> [データ抜粋]
****
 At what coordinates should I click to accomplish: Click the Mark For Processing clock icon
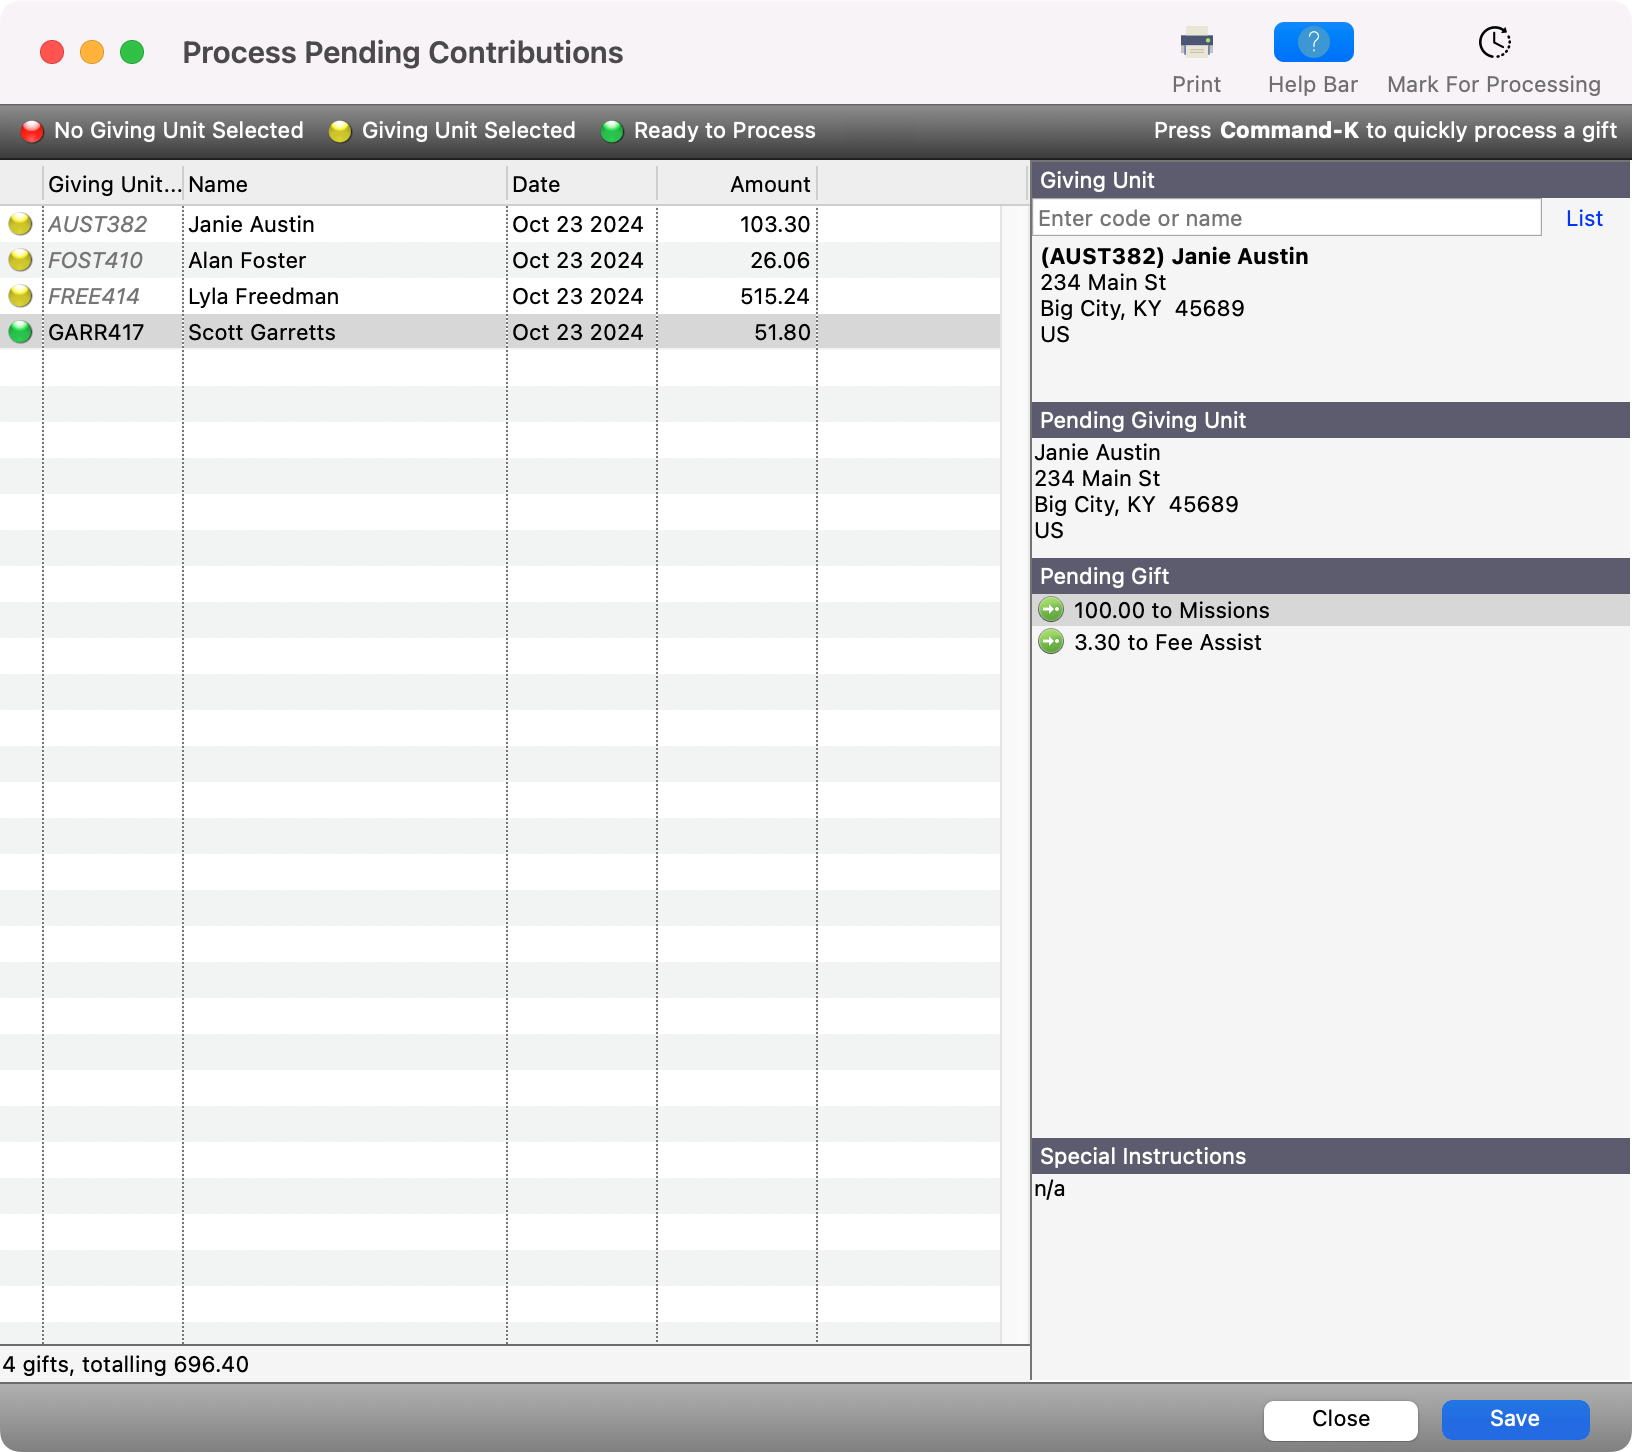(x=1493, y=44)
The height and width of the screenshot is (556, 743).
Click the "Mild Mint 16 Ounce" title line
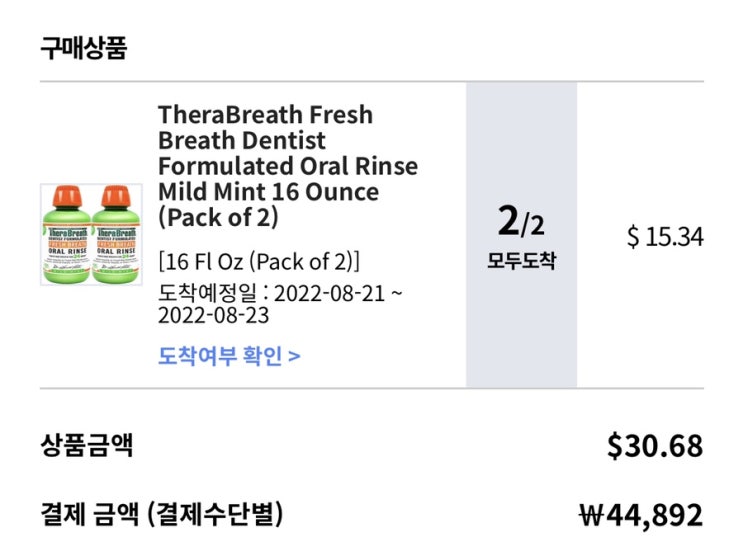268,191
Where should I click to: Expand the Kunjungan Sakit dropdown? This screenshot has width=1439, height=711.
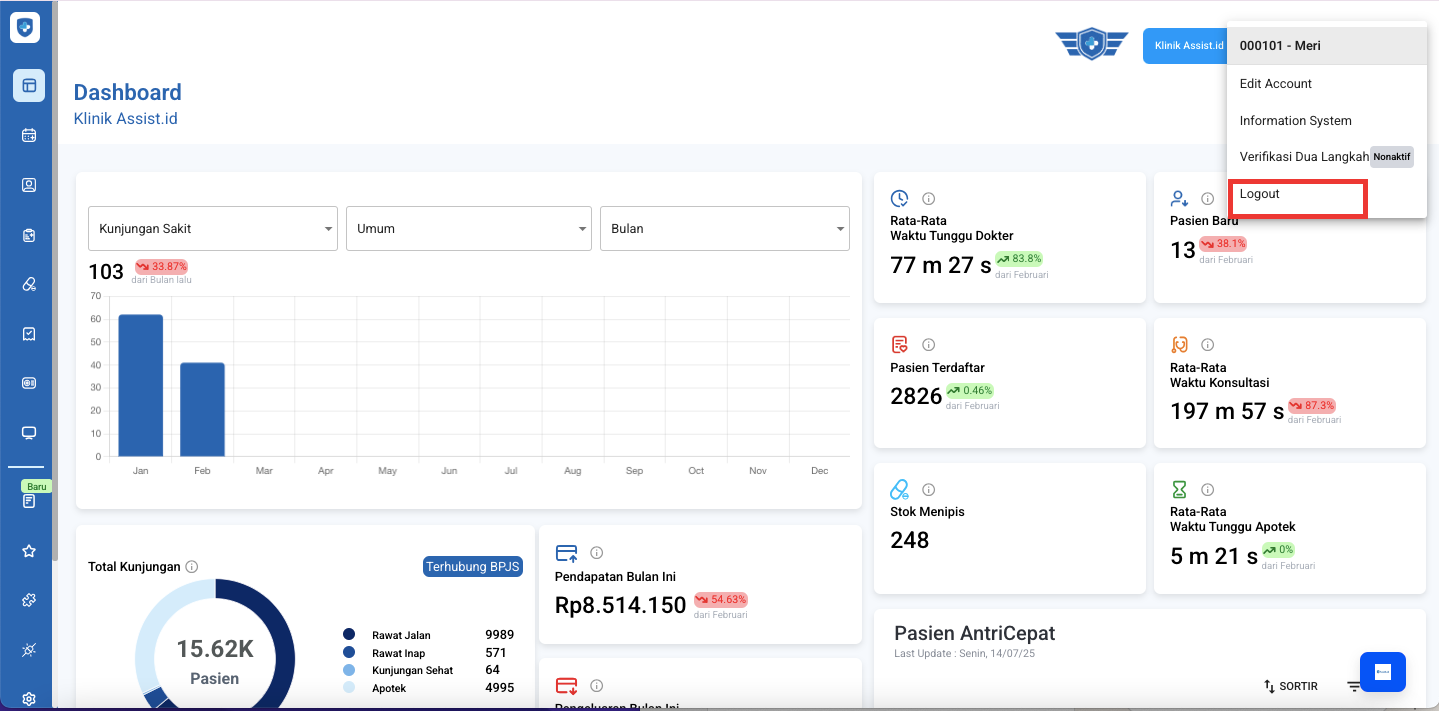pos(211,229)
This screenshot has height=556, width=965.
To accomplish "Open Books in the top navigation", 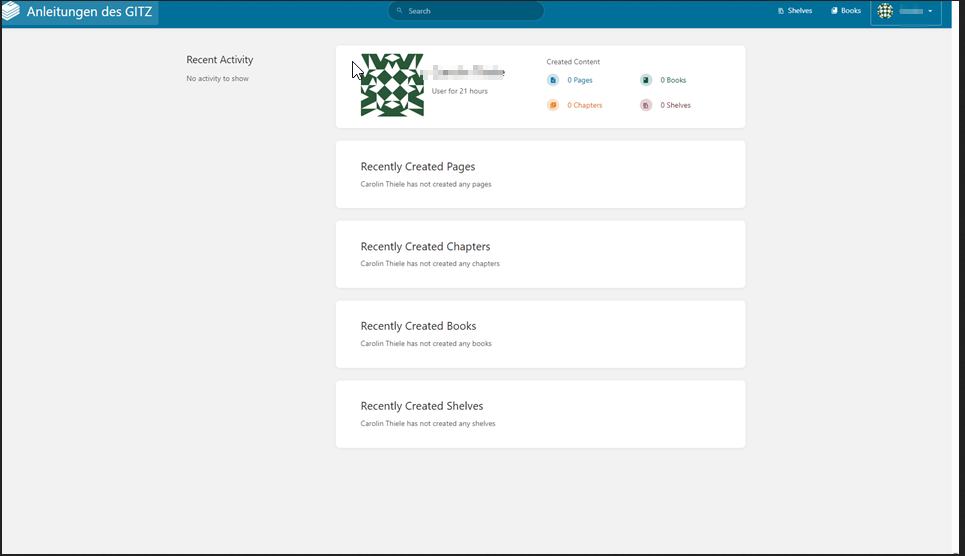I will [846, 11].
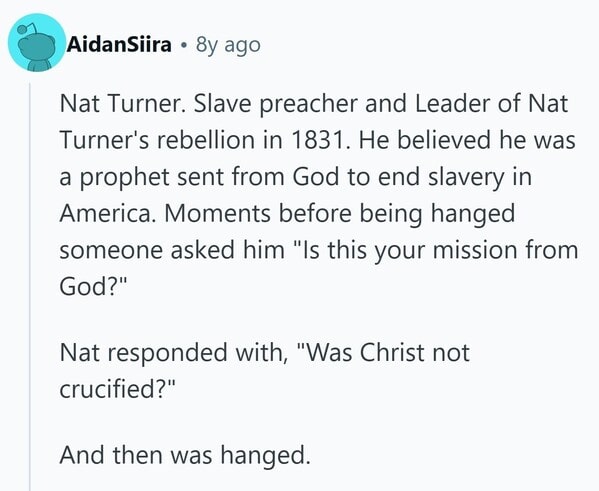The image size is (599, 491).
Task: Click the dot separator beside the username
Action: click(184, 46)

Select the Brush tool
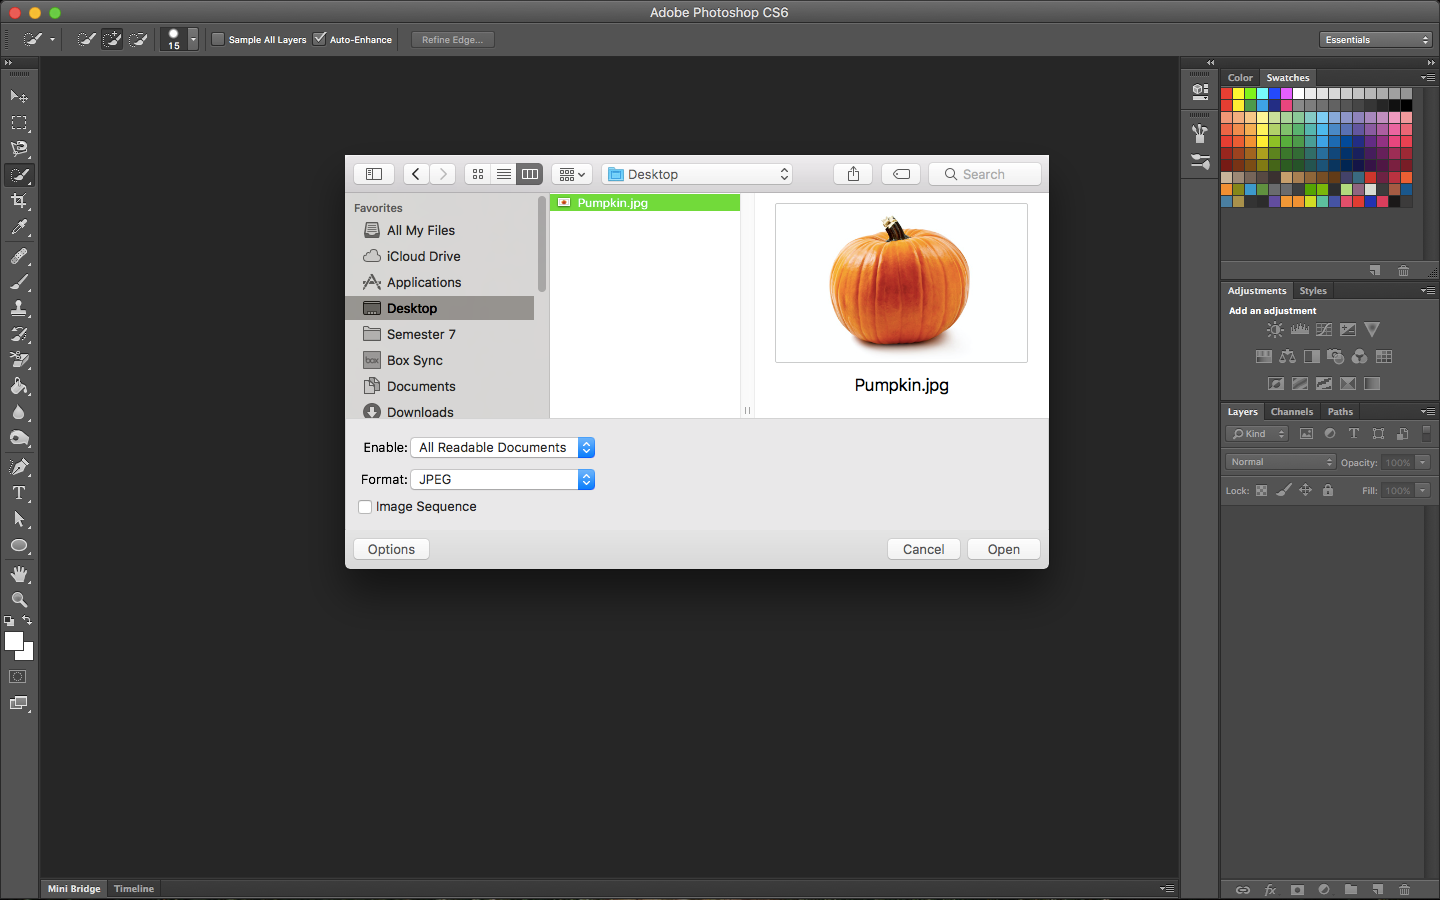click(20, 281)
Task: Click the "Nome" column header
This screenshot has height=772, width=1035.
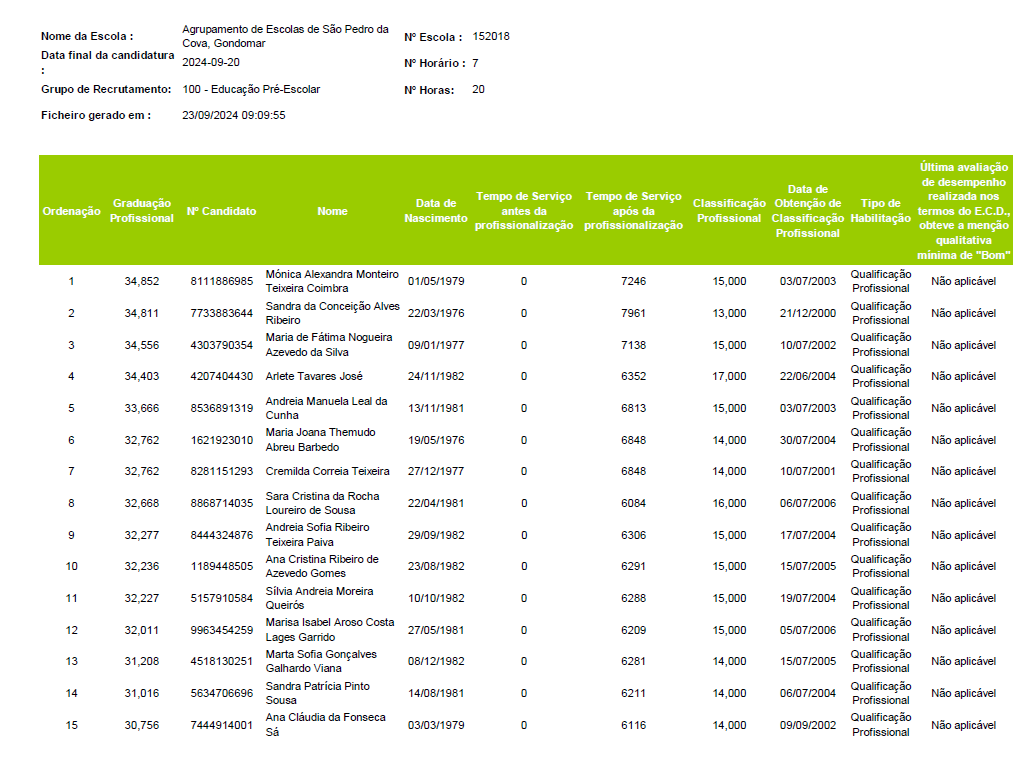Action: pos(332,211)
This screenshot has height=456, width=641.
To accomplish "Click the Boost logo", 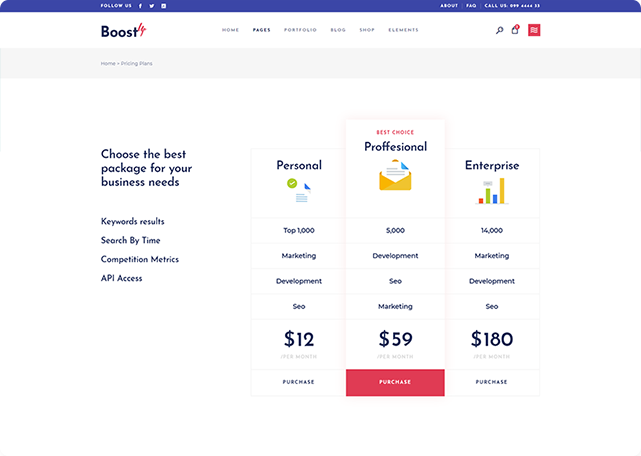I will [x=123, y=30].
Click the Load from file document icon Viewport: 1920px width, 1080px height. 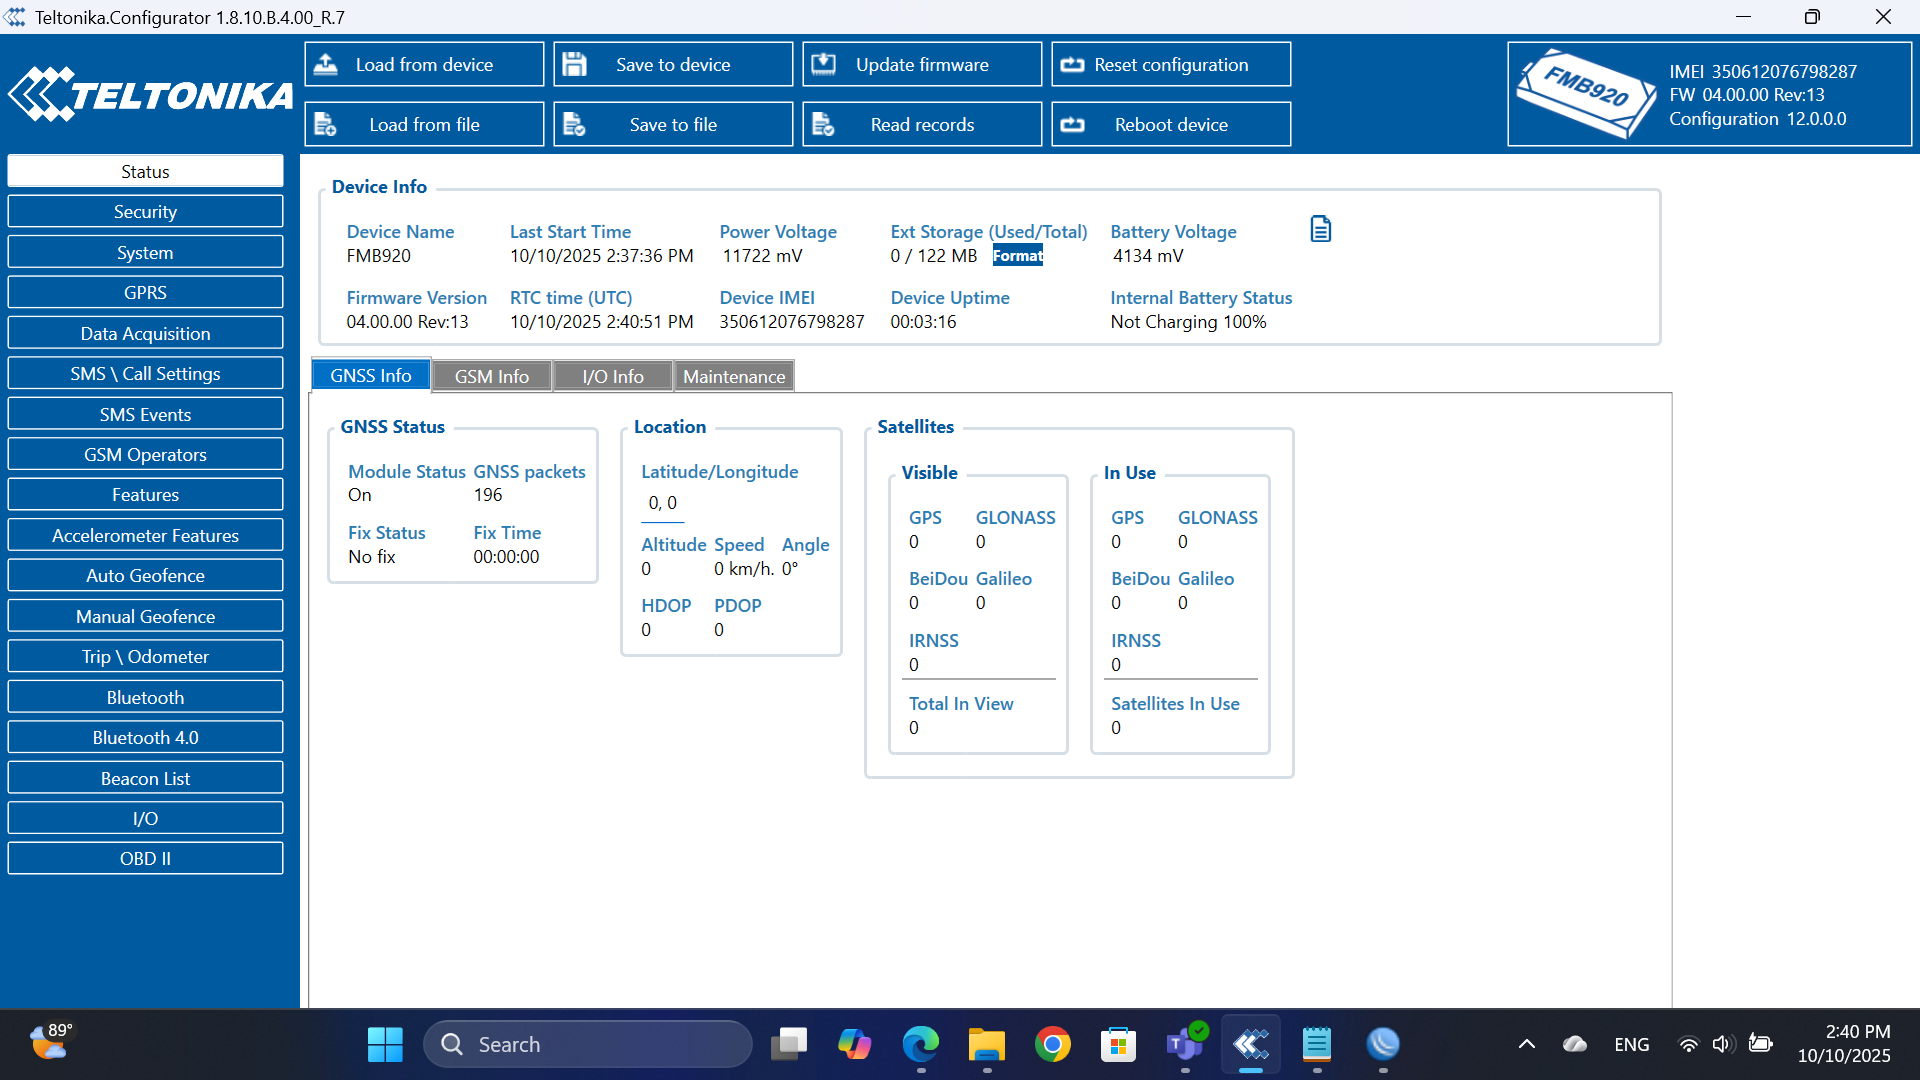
****
> [課題]
上の記録で、文字列「screenshot」を含む行はいくつあるか、数字だけで答えてください。

> [記述回答]
5